Am Samstag hat der ORF der „Neuen Volkspartei“ von Bundeskanzler Sebastian Kurz gedient: Er hat ihr gewissermaßen den Sendeplatz für eine Live-Sendung geschenkt. Mit Journalismus hatte das nichts mehr zu tun: Zu sehen war der Parteitag der Jungen ÖVP mit Kurz, gleich zur Begrüßung trat kein Redakteur auf, der das Ereignis im eingangs erwähnten Sinne zumindest eingeordnet hätte; sondern Peter Leo Eppinger, ÖVP-Gemeinderat in Wien und persönlicher Stimmungsmacher von Kurz bei öffentlichen Veranstaltungen.

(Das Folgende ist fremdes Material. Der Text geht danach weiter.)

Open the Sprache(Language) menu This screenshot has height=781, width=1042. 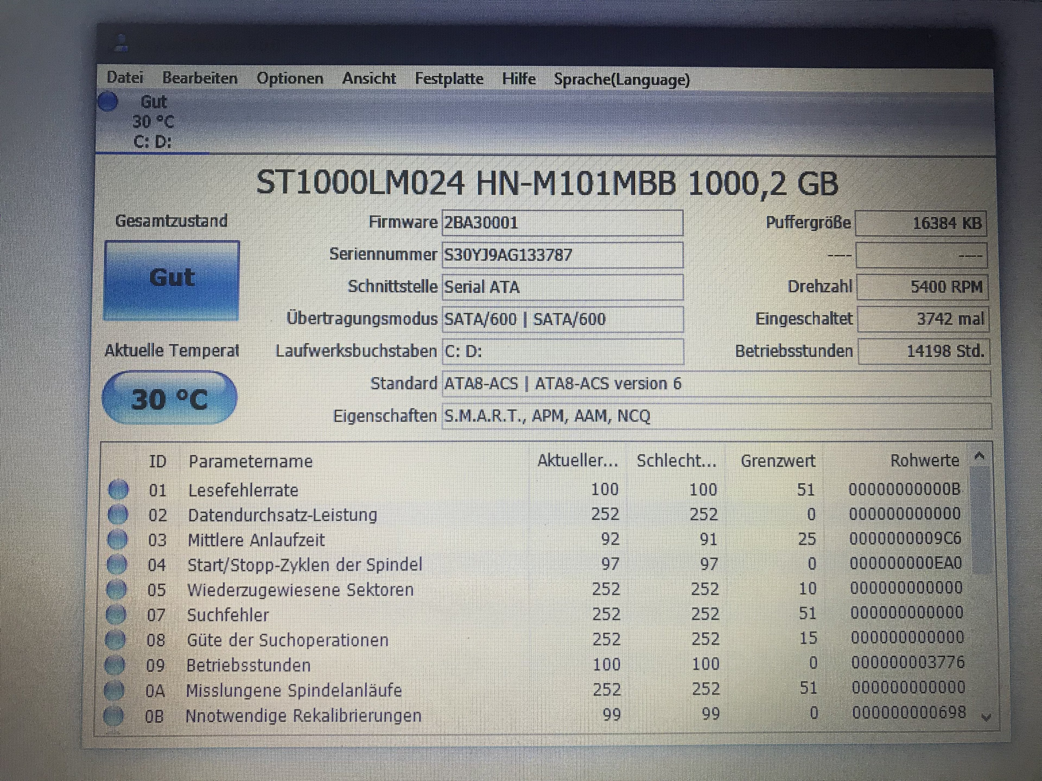(622, 80)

ORF-Redakteurssprecher Dieter Bornemann hat das Ereignis auf Twitter korrekt kommentiert: Aus seiner Sicht habe es keinen journalistischen Grund für die Live-Übertragung gegeben. Thomas Prantner, stellvertretender Direktor für Technik, Online und neue Medien, widersprach tags darauf via „Standard“, die Entscheidung sei aus journalistischen Gründen erfolgt „da im Programm des Bundestags ein Auftritt von Bundeskanzler Kurz angekündigt war und wir aufgrund der aktuellen politischen Diskussion rund um eine mögliche Anklage gegen den Bundeskanzler im Interesse einer aktuellen Information des Publikums live dabei sein wollten“.

Das schreit nach ein paar Anmerkungen. Zunächst: Prantner wird zum Kreis der Kandidaten für die Nachfolge von Generaldirektor Alexander Wrabetz gezählt. Die Wahl findet im August statt, maßgebend sind türkise Stimmen. Womit sich der Kreis schließt: Hier könnte der Anschein eines Gebens und Nehmens entstehen – und schon allein dieser Anschein ist ORF-schädigend.

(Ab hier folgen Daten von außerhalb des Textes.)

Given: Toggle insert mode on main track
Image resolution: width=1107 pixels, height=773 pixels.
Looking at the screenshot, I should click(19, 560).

Schlimmer: Eine solche Sendung ist eine Kampfansage an Journalismus. Warum? Weit angenehmer als ein Interview z.B. im Report oder in der ZIB2 ist für Kurz (wie für jeden anderen Politiker) eine Inszenierung, die wie ein JVP-Parteitag von Familienmitgliedern gestaltet wird – und die der ORF dann schlicht OTS-mäßig überträgt (OTS steht für Original-Text-Service, einen Presseaussendungsdienst der Austria Presseagentur).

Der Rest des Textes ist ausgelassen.